[Item coordinate data]

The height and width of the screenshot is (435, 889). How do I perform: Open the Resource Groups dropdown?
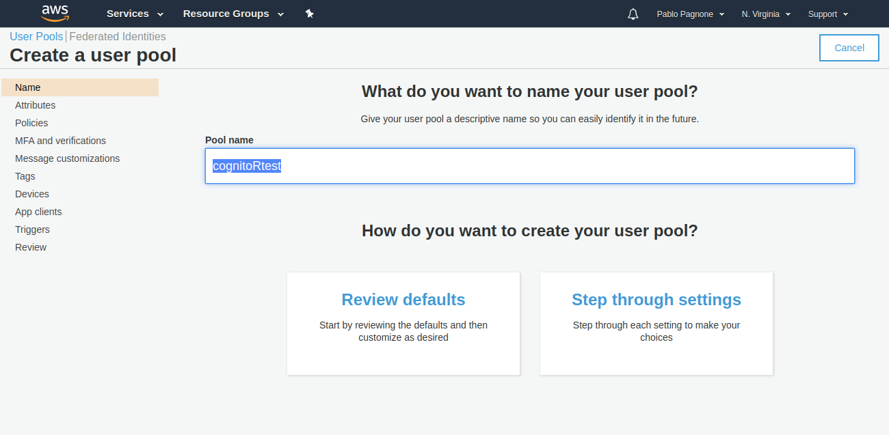(233, 14)
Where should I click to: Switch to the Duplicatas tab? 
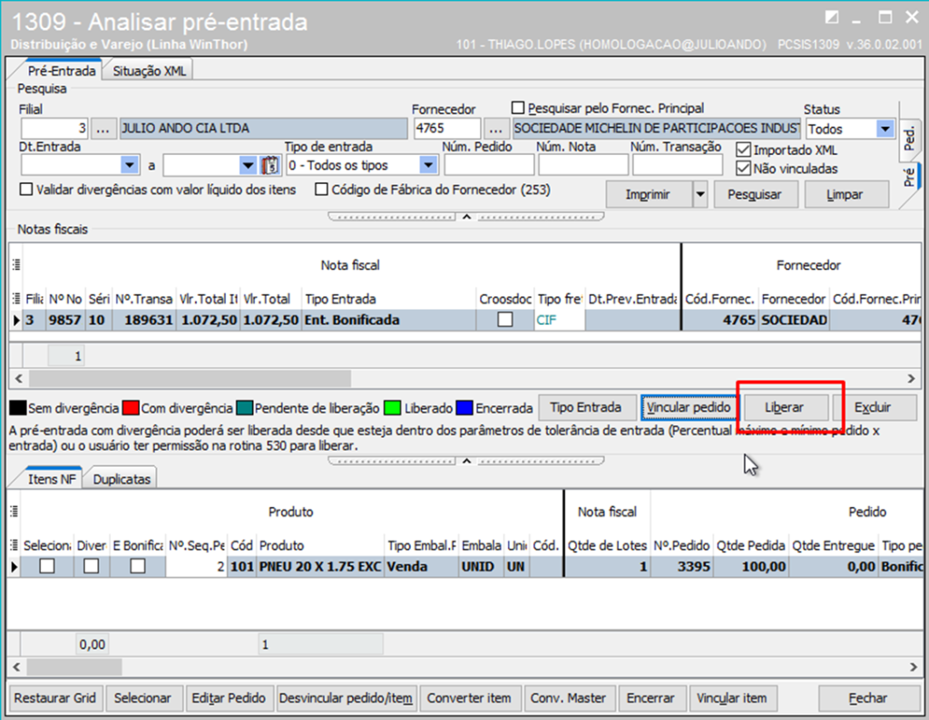pyautogui.click(x=122, y=479)
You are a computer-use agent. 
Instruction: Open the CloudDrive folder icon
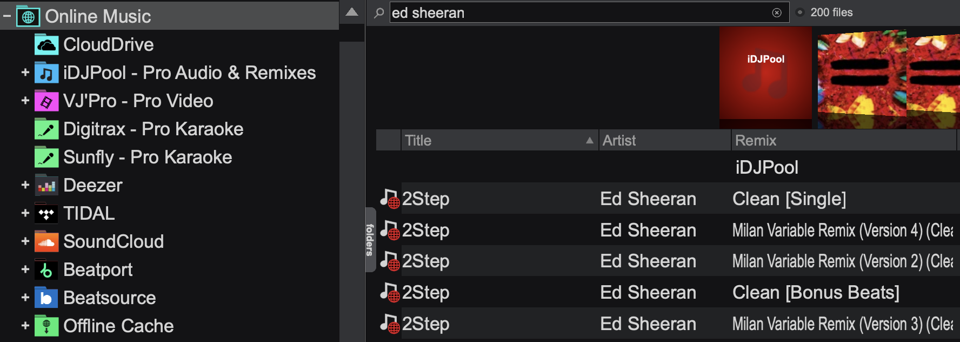(46, 45)
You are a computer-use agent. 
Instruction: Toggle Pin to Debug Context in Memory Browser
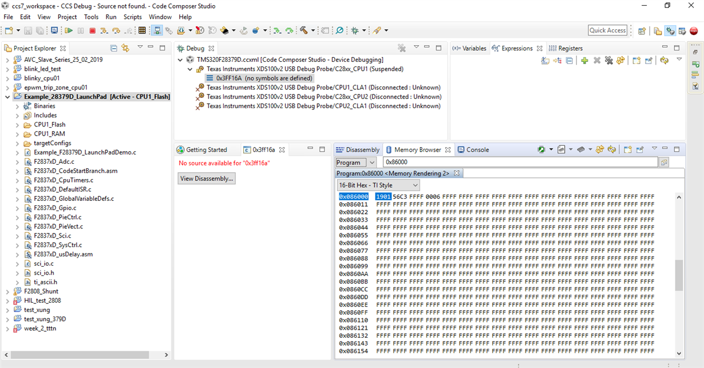[639, 149]
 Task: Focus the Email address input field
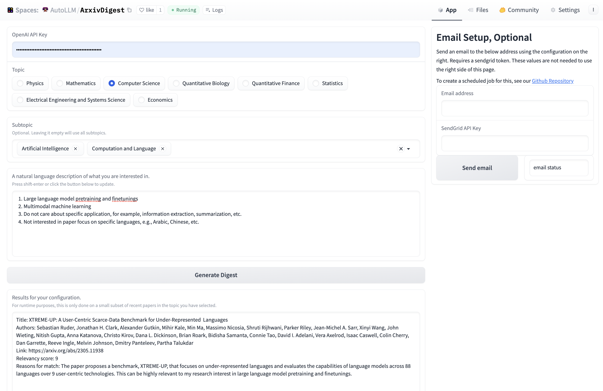[x=515, y=108]
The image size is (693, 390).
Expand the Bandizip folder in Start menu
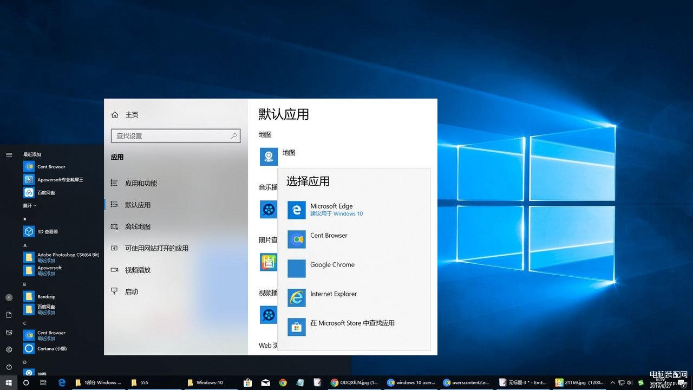point(47,296)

• THE PROBLEM: Retype all of the rows above without changing a word, and leave out the pictures.

• TASK RESPONSE:
The height and width of the screenshot is (435, 889). How do I perform: Open the Resource Groups dropdown?
(233, 14)
Where should I click to: Switch to the Duplicatas tab? 
pyautogui.click(x=122, y=479)
You are a computer-use agent. 
Instruction: Open the CloudDrive folder icon
(46, 45)
You are a computer-use agent. 
Instruction: Toggle Pin to Debug Context in Memory Browser
[639, 149]
 Task: Focus the Email address input field
[x=515, y=108]
The image size is (693, 390).
Expand the Bandizip folder in Start menu
point(47,296)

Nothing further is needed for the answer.